[Stored entries]
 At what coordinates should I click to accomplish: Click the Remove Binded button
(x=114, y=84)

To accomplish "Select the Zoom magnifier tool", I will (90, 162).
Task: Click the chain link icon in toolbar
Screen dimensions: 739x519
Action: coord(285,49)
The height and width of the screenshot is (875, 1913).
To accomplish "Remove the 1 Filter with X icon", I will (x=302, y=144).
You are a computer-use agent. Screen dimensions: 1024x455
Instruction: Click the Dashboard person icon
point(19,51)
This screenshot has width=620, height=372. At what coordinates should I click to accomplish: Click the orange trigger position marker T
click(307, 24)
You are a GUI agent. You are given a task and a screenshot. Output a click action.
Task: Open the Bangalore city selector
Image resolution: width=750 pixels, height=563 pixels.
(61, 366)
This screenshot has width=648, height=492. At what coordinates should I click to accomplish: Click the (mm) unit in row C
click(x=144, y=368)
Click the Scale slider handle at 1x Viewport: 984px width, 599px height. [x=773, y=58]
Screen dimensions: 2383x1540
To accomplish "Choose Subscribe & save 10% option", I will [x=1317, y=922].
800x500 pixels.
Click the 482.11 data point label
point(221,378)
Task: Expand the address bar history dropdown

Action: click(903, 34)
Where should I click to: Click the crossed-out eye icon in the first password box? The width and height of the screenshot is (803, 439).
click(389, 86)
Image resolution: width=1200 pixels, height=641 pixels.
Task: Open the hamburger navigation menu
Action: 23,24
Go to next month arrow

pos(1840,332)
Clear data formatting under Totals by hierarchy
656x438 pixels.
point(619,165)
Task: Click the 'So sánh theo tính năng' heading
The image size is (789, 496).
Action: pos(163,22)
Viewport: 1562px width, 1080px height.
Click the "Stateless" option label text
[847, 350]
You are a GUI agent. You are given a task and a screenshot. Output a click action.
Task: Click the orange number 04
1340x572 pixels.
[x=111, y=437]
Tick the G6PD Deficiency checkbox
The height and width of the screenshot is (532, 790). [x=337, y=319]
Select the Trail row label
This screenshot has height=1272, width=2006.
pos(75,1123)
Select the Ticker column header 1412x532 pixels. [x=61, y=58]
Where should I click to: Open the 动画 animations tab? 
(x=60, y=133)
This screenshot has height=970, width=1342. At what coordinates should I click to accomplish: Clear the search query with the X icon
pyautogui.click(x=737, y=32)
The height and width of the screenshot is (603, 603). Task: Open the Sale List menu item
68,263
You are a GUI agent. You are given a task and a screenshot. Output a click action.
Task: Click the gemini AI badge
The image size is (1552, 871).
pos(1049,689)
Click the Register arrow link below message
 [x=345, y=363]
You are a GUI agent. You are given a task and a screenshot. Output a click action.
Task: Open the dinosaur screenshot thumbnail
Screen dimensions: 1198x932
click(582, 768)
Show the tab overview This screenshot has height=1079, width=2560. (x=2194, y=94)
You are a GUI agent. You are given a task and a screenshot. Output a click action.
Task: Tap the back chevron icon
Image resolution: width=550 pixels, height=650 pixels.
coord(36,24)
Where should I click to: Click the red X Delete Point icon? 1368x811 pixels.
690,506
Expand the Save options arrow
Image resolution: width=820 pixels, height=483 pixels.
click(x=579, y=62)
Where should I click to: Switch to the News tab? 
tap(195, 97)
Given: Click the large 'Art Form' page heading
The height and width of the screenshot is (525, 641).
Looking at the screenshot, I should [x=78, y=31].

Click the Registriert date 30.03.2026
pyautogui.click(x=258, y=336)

§ Task directions
Count the lines in the records above that contain the word "heading", and reply with only that number.

§ Written solution
2